El candidato presidencial estadounidense Donald Trump, cuyo potencial triunfo genera temor en todo el mundo, es un populista no muy diferente a los mandatarios del arco bolivariano. Para los seguidores de cualquiera de ellos esto puede sonar a blasfemia, pero no lo es.
Lo primero a considerar es que la categoría populismo no se define por izquierda o derecha, fascismo, comunismo, ni ninguna ideología específica, sino por ser una estrategia y una forma de llegar y retener el poder.

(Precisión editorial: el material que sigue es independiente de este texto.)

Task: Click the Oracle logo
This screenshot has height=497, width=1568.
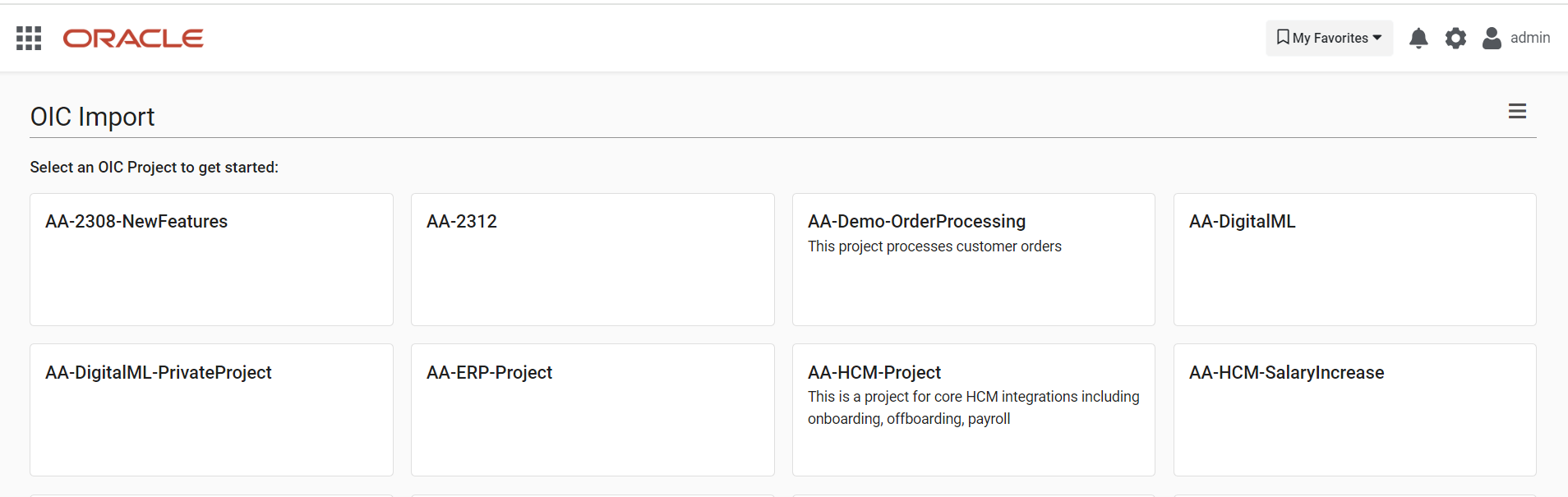Action: (x=133, y=39)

Su denominador común es su confrontación permanente con la “rigidez” del estado democrático, sus instituciones y los partidos políticos y por privilegiar la personalidad y el voluntarismo del líder.
Igual que los presidentes de Venezuela, Bolivia, Ecuador, Nicaragua y la ex presidenta de Argentina, cuyo accionar los ubica como populistas de izquierda –aunque en varios ámbitos sean francamente conservadores–, el derechista Trump es un “outsider” de los partidos tradicionales y sus líderes, detesta a la prensa independiente y maneja un discurso divisorio y guerrerista.

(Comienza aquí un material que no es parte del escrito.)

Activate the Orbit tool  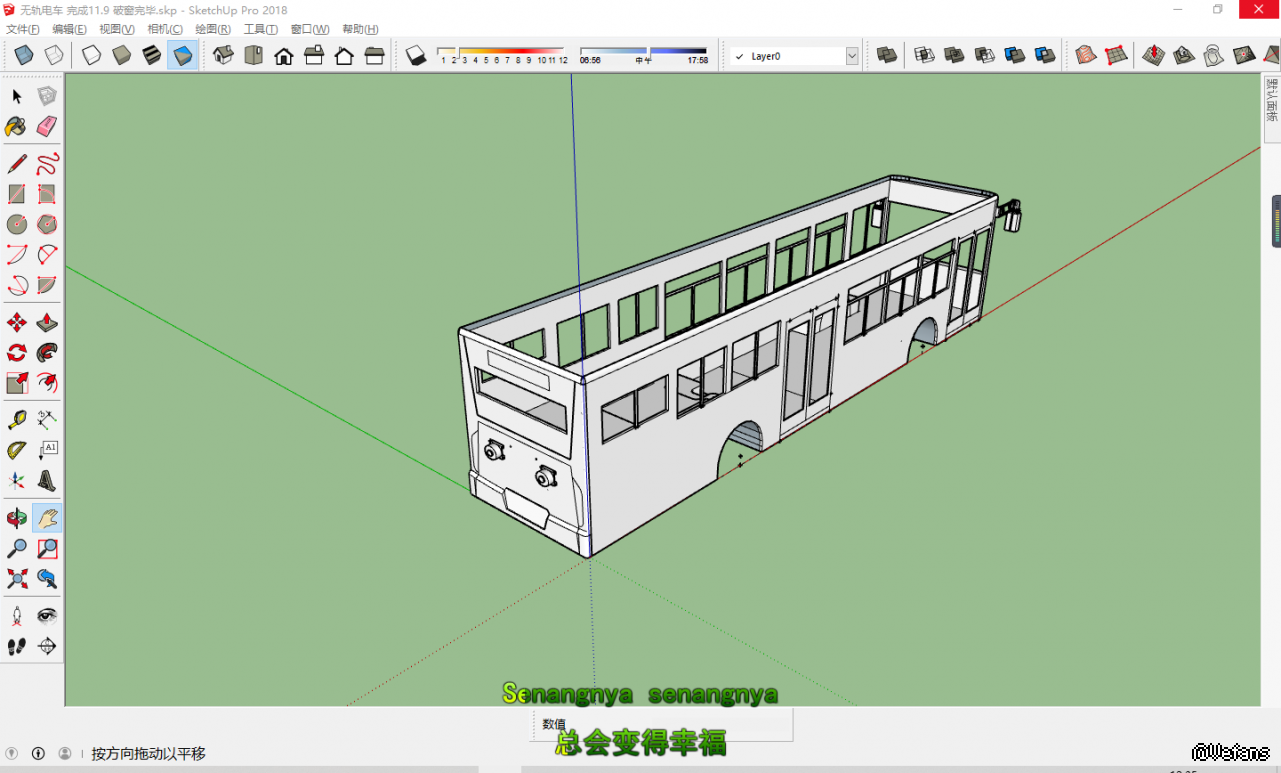[17, 518]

Los populistas seducen con un discurso que promete y ejerce el escarmiento constante de los opositores, señalados como los culpables de la mayoría de problemas y males de un país.

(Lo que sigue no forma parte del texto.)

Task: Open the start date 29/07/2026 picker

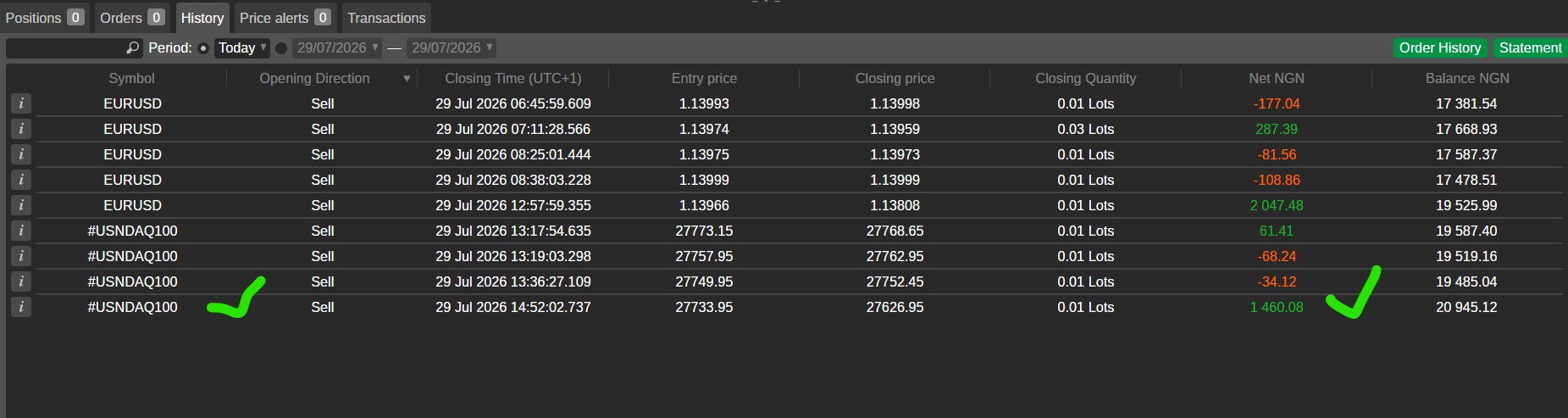Action: (337, 48)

Estos políticos convocan a humillar a los adversarios y a promover un ejercicio del poder de fuerza e imposición, no de acuerdos y consensos. Los populistas promueven en muchos sentidos una política de odio.
Un rasgo del populismo es que su líder es exultante en alabanzas hacia sí mismo, ya sea forma velada o abierta.
Su autosuficiencia, sus dotes de trabajador incansable y exitoso gestor, lo colocan sobre el resto de los mortales y sobre las instituciones de las democracias a las que combaten pues las consideran camisas de fuerza frente a sus brillantes planes.
Con un populista en carrera a la Presidencia, la institucionalidad democrática estadounidense, que comprende división de poderes, justicia independiente, libertad de prensa, tolerancia y libertades, entre otras características, está por pasar una de sus más duras pruebas. El reto no es fácil, por eso muchos están aterrados.
En nuestros países, en cambio, el populismo prendió en terreno abonado. Aunque parece estar ahora en retirada, no hay garantía de que eso suceda, pues fieles a su ADN, sus líderes y seguidores, se han encargado de levantar barreras hacia el cambio, la transparencia y las libertades. Han construido una institucionalidad a su imagen y semejanza.
Pronto sabremos cuál es el futuro de los populistas como Donald Trump y los bolivarianos. Ojalá sean derrotados, pues las democracias y las sociedades pagan cara su presencia.